■ **SUPPLIED ENTRIES**
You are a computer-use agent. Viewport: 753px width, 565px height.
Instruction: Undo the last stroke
--
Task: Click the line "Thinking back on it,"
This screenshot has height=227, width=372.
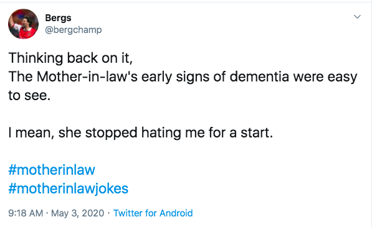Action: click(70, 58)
--
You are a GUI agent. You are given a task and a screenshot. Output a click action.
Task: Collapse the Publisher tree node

■ **DIRECTIONS**
Copy out, word for word, the stretch of items from the line containing "You are a GUI" through the line containing "Task: Collapse the Publisher tree node", including both of those lines.

■ **ANSWER IN FULL**
You are a GUI agent. You are given a task and a screenshot. Output a click action.
Task: Collapse the Publisher tree node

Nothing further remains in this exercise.